You’ve probably heard the term benchmark in relation to stock prices, but it’s also a great way to evaluate and improve your business. In this article, we’ll break down what maintenance benchmarks are and how they can help you make your maintenance department more efficient.
What is a benchmark?
A benchmark is a standard of comparison. A benchmark can be used as a reference point for measuring progress and comparing performance with other organizations. Benchmarking is a way to get an objective measure of your organization’s performance so you can see how well it stacks up against other companies in the same industry or sector.
In business, there are many types of benchmarks:
- Financial measures such as profit margins or return on investment (ROI)
- Non-financial measures such as customer satisfaction surveys
- Process benchmarks such as total quality management (TQM)
How do you know what’s suitable as a maintenance benchmark?

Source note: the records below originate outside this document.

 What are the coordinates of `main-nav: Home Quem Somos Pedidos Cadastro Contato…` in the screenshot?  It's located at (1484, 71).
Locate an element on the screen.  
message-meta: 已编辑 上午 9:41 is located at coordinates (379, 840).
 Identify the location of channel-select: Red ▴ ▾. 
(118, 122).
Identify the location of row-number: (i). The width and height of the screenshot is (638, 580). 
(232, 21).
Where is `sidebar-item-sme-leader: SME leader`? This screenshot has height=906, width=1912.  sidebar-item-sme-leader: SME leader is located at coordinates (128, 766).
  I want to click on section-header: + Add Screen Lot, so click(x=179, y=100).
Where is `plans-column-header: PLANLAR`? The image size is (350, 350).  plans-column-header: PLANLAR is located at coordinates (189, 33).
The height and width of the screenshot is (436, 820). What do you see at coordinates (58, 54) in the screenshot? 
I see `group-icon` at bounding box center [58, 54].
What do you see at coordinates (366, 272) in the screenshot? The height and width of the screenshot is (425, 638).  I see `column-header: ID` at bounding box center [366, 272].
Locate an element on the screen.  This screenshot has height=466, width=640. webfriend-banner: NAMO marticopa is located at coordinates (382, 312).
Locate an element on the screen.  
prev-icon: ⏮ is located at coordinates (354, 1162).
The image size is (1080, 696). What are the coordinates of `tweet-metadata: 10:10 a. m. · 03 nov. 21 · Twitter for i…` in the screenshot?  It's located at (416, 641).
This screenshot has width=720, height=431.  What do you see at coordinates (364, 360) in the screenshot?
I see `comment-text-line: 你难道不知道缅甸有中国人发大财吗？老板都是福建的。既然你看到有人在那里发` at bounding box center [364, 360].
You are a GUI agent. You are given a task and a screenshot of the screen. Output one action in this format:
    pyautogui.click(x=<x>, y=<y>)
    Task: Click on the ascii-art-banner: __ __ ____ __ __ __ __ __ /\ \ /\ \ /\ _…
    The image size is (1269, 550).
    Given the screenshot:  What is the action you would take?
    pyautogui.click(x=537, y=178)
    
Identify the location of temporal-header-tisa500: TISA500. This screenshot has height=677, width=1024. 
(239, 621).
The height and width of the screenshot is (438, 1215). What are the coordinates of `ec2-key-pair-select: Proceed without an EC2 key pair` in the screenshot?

In maintenance, a good benchmark should have the following qualities:
- Relevant: You’re measuring something that will help you improve your business. For example, measuring how long it takes someone in your company to perform maintenance on an asset would be relevant if you want to improve downtime. If, on the other hand, you were trying to increase sales by selling more products (a common goal), then measuring how much time your assets spend creating the product would be important to measure.
- Accurate: The measurements must accurately reflect what they’re supposed to (e.g. if we’re measuring downtime on an asset but only tracking one asset at our company instead of all the assets that may be down within 24 hours).
What are some examples of maintenance benchmarks?
Below are a few examples of maintenance activities that can be benchmarked:
- Frequency of preventive maintenance
- Frequency of corrective maintenance
- Equipment downtime (annual or monthly), mean time between failures (MTBF), time to failure after installation
- Average repair time (annual), mean time to repair (MTTR)
Ramesh Gulati, the author of Maintenance and Reliability: Best Practices, examines key performance indicators that can be easily measured and compared across businesses and industries. His book Maintenance and Reliability: Best Practices provides the metrics of well-performing companies. Most importantly, he outlines the performance of world-class companies so that you can compare it.
Here are some common maintenance KPIs and both average and world-class benchmarks according to Gulati:
|Performance Measure||Best Practice||World Class|
as percent of Replacement Asset Value
|Maintenance material cost
as percent of Replacement Asset Value
|Percent (%) Planned Work||30-90%||>85%|
|Production Breakdown Losses||2-12%||1-2%|
|Parts Stock-out Rate||2-10%||1-2%|
There are two things to consider in the table:
- First, the performance is always measured as a percent. This means that the numbers are normalized to account for the size of the machine, total work orders being completed, or total production cost. In this case, taking the percentage is a way of normalizing your maintenance performance. Your data is more likely to tell you your actual performance status.
- Second, even world-class companies aren’t perfect. They make mistakes. Unplanned breakdowns happen despite the best intentions, equipment, and training of a top company. While you should aim to achieve zero breakdowns, you should always have a preventive maintenance plan to help you cope when something goes wrong.
What are the steps to benchmark maintenance activities?
- Define the problem before starting on the solution. For example, perhaps your team is doing too much reactive maintenance and, as a result, isn’t hitting production targets due to unplanned downtime.
- Set goals that are ambitious but realistic. If your team is doing too much reactive maintenance, create a process for the team to work through preventive maintenance strategies together for each asset. From there, you can set up new production targets for the team to achieve now that this new process is in place.
- Have a plan step for when things go wrong. Let’s say your asset breaks down completely, and it’s not a simple fix with a part replacement. Having a backup plan for when the worst-case scenario might happen is always a good idea.
- Be patient and give yourself time to achieve your goal. Set up a meeting with your team to check on your progress. Some teams set these up at 30, 60, and 90-day intervals and cross-compare the previous 30 days to the current.
Holding your team accountable to the benchmark
To hold your maintenance team accountable, you must set goals for them (see step 2 listed above). You can do this by assessing your current performance against the benchmark and then setting goals that are slightly higher than what you’re currently doing. For example, suppose your organization has been performing an average of 10 preventive maintenance activities per month on machines A and B over the last six months. In that case, one goal could be 11 PMs per month for these two machines. We can also convert benchmarks to PM percentage, so for example, out of all maintenance activities on asset A, the goal is for 80% of it to be planned and scheduled.
Benchmarking works because it allows you to understand where you are relative to others
Benchmarking is a great way to improve your maintenance activities. It allows you to understand where you are relative to others and helps identify areas where you need improvement. Benchmarking works because it gives everyone on the team a common goal they can work towards, increasing motivation and productivity in the long run.